The input →

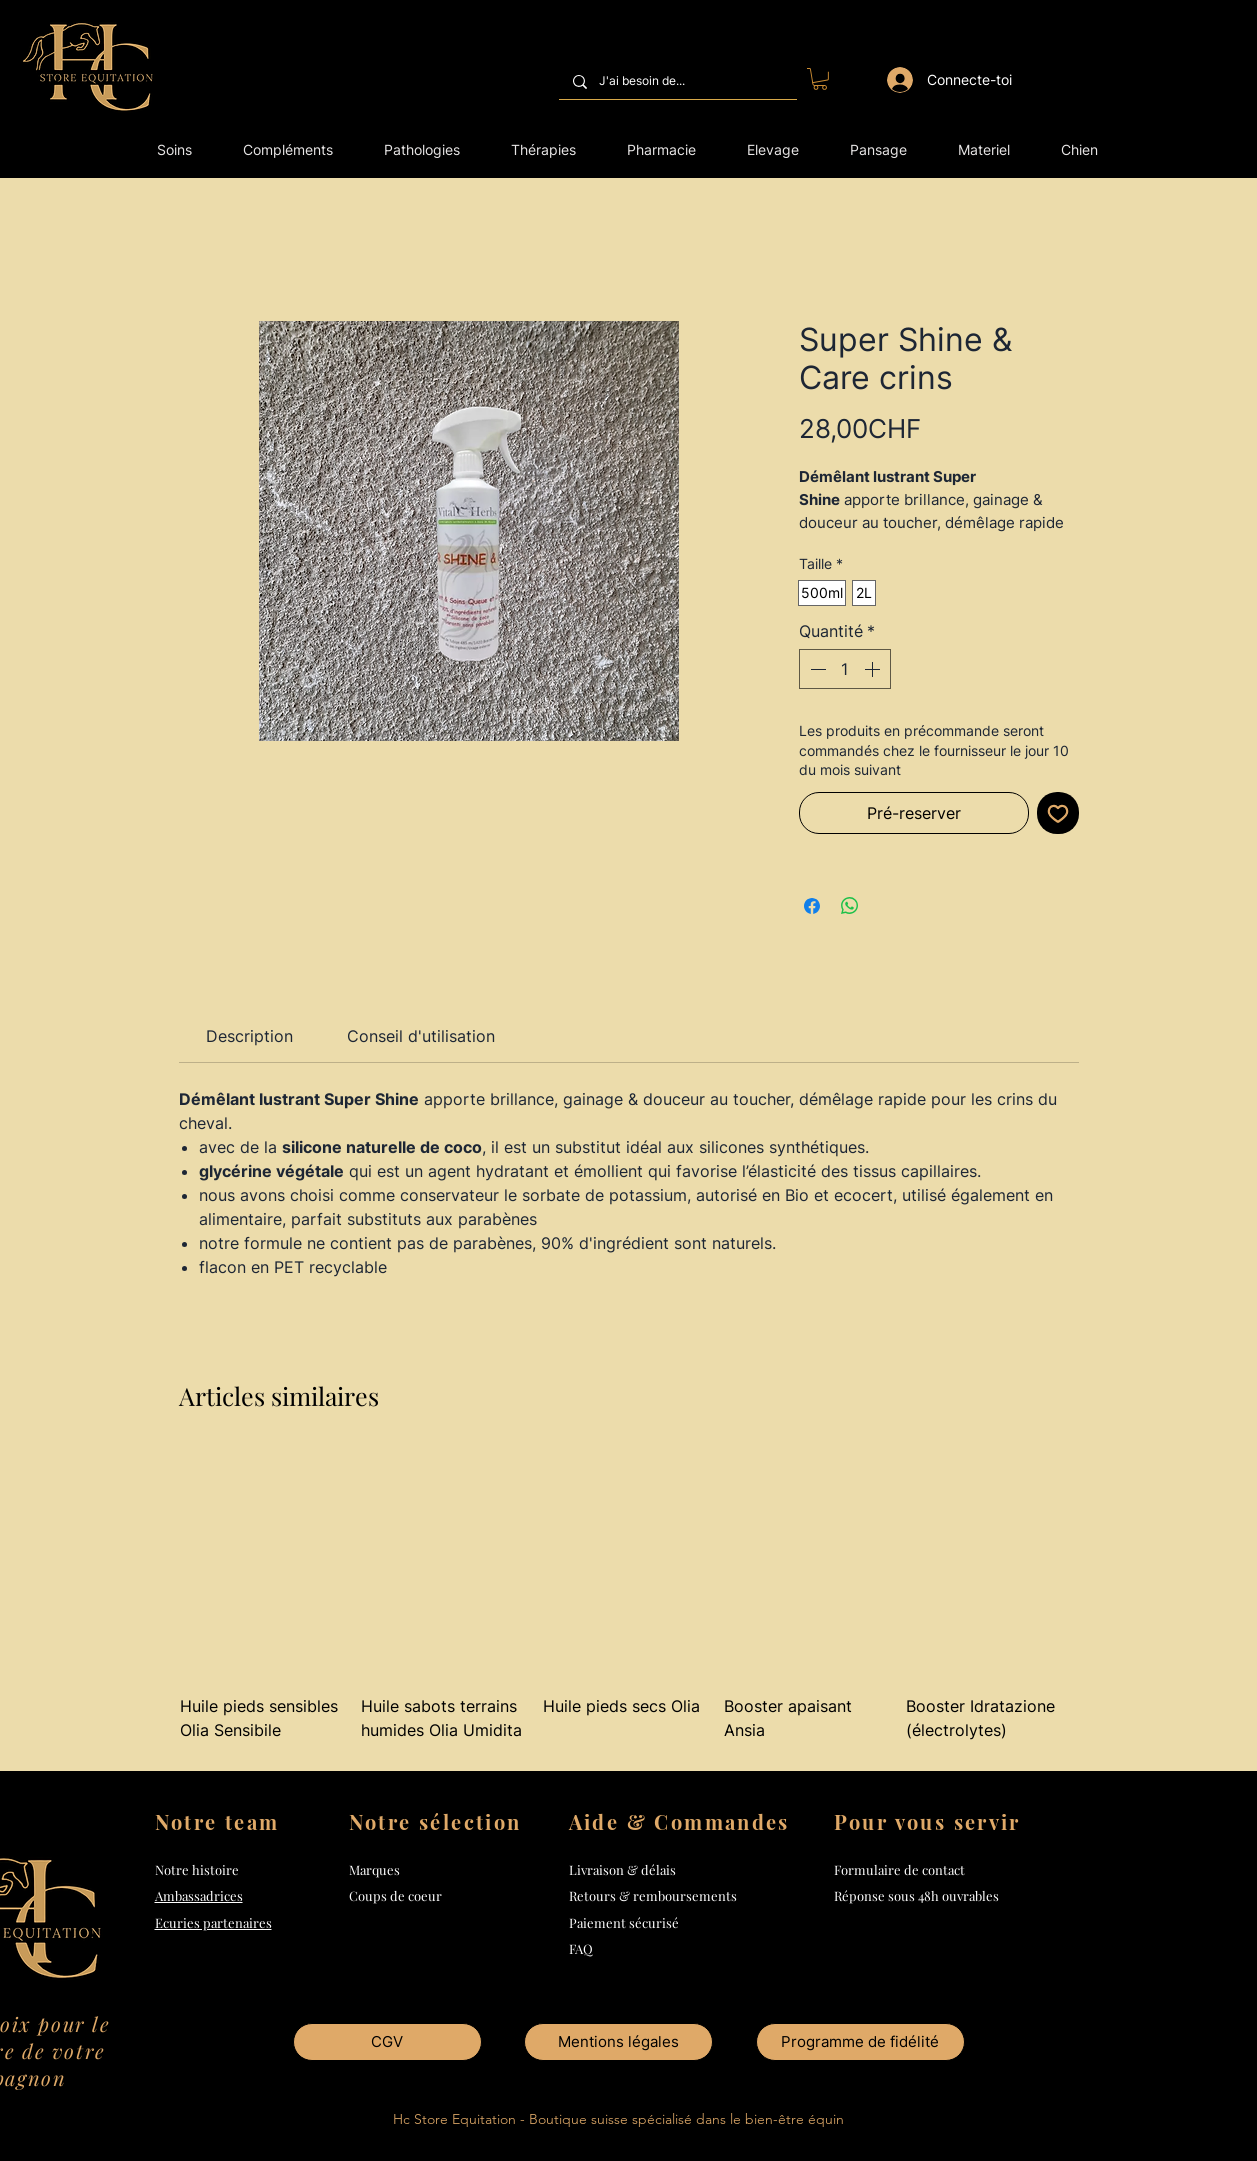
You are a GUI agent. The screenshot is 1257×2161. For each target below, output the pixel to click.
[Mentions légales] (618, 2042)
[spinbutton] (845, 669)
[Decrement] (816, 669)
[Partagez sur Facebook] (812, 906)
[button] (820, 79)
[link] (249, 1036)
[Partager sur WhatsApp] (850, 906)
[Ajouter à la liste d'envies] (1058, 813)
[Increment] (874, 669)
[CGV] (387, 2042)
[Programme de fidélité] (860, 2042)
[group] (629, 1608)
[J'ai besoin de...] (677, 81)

Aim → Copy out every line of the items above, requests included, and multiply each answer coordinate by 1.5, rounding to whole numbers with halves going up. Leave the pictures out of your answer.

Right answer →
You are a GUI agent. The screenshot is 1257×2161. For each target below, output the pixel to click.
[Mentions légales] (927, 3063)
[spinbutton] (1268, 1004)
[Decrement] (1224, 1004)
[Partagez sur Facebook] (1218, 1359)
[button] (1230, 119)
[link] (374, 1554)
[Partager sur WhatsApp] (1275, 1359)
[Ajouter à la liste d'envies] (1587, 1220)
[Increment] (1311, 1004)
[CGV] (581, 3063)
[Programme de fidélité] (1290, 3063)
[group] (944, 2412)
[J'ai besoin de...] (1016, 122)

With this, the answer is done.